** Begin Dataset excerpts **

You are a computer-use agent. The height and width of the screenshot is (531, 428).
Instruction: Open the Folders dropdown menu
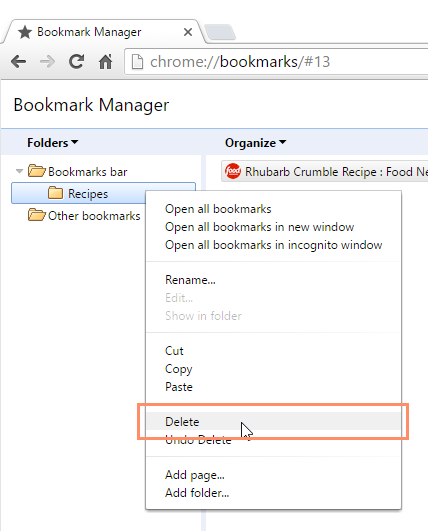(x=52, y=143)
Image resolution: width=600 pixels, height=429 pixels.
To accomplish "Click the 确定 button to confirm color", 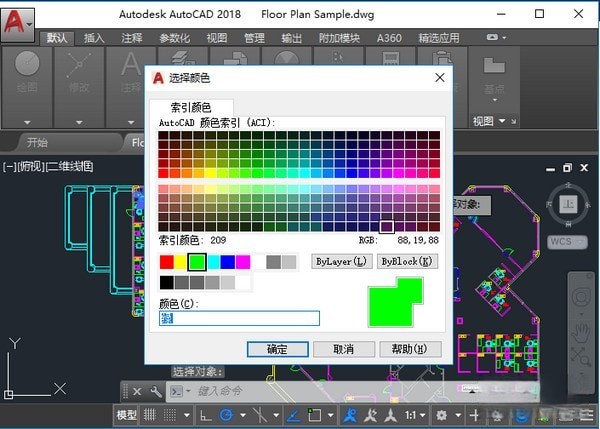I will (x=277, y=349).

** End Dataset excerpts **

→ Exercise requirements
Copy each line of the records above that contains the string "height", matching case exactly.

→ Result
You are a computer-use agent. The height and width of the screenshot is (531, 428).
Image resolution: width=600 pixels, height=429 pixels.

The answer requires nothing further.